Work instructions: The lines to copy run from the one containing "You are a GUI" to the last line of the entries; output those lines exactly and only them, without pictures.

(Stored items)
---*---

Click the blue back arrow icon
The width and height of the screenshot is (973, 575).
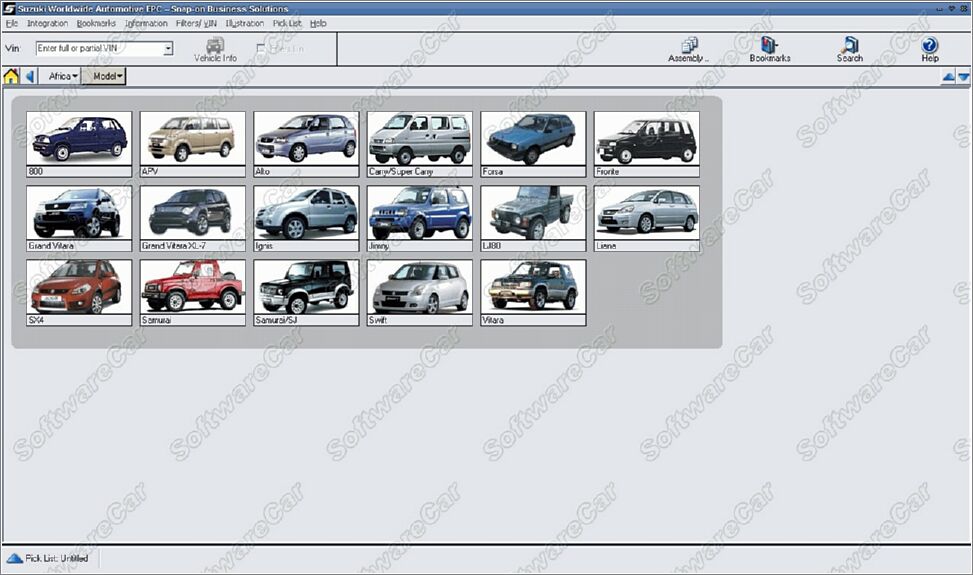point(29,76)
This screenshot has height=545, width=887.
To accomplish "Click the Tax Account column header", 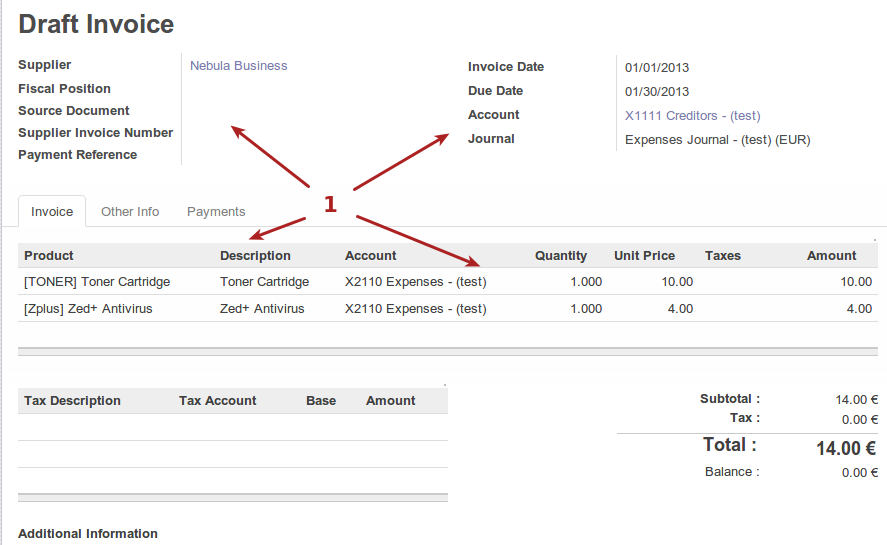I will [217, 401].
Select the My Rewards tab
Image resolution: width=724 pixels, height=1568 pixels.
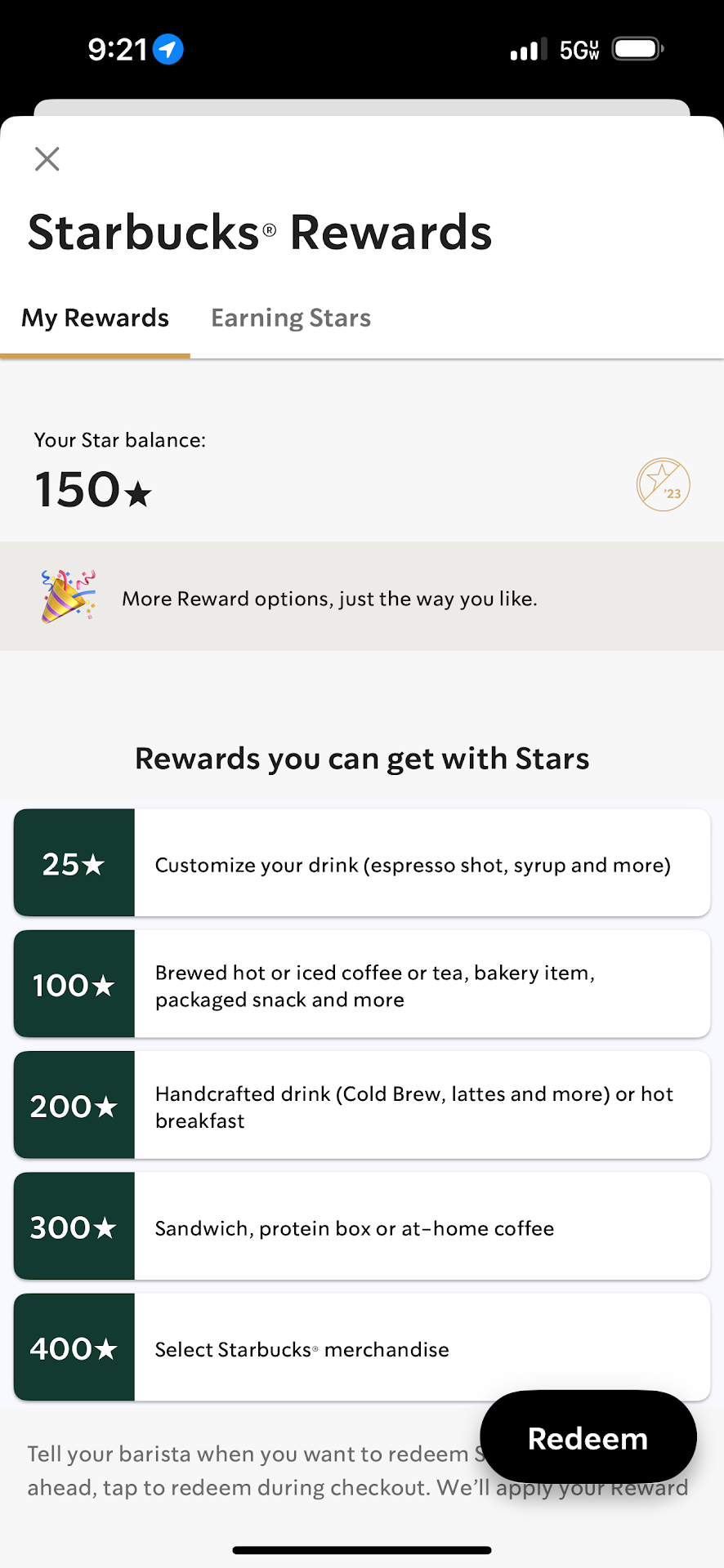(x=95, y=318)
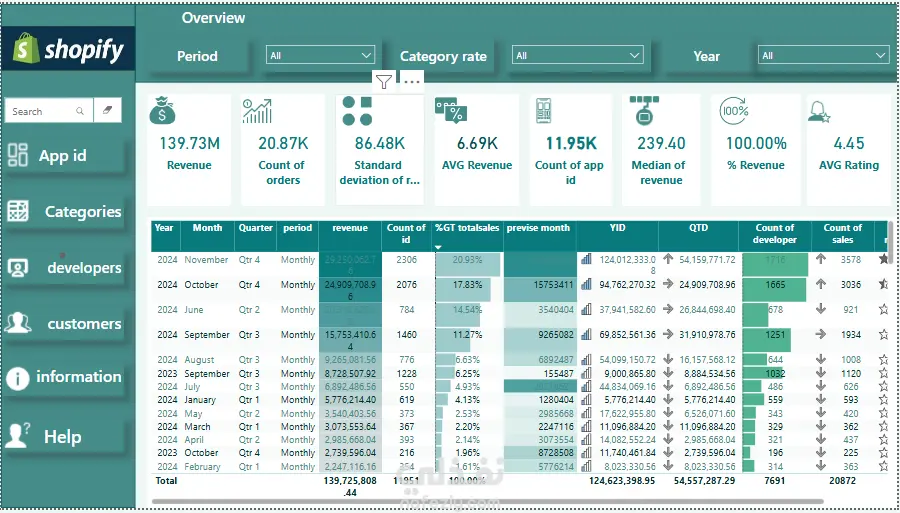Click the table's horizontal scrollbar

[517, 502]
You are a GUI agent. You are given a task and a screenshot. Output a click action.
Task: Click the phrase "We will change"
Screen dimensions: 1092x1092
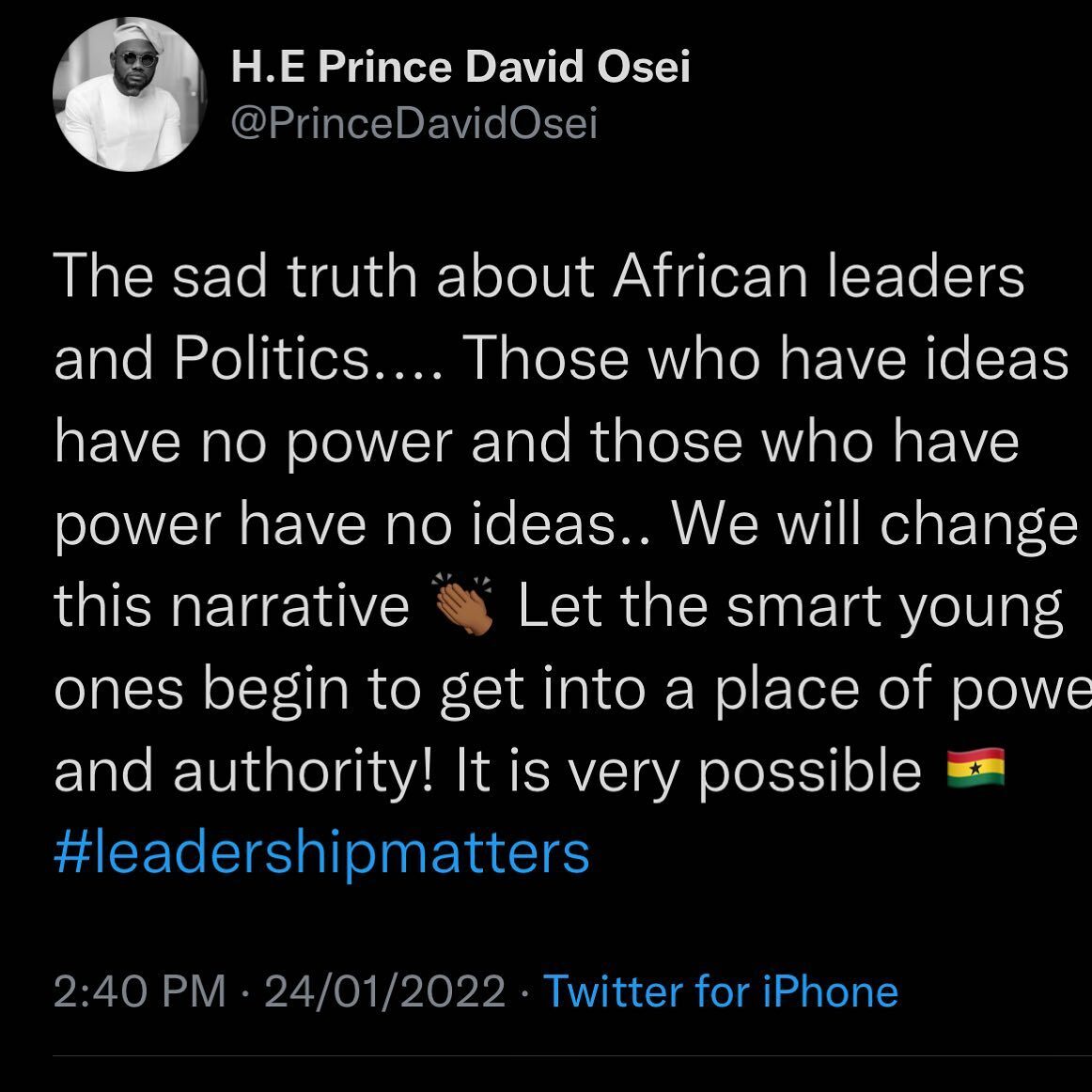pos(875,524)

---*---

Task solution:
You are a GUI agent. You are given a task and a screenshot. Output a click action.
Task: Click the phrase "We will change"
Screen dimensions: 1092x1092
pos(875,524)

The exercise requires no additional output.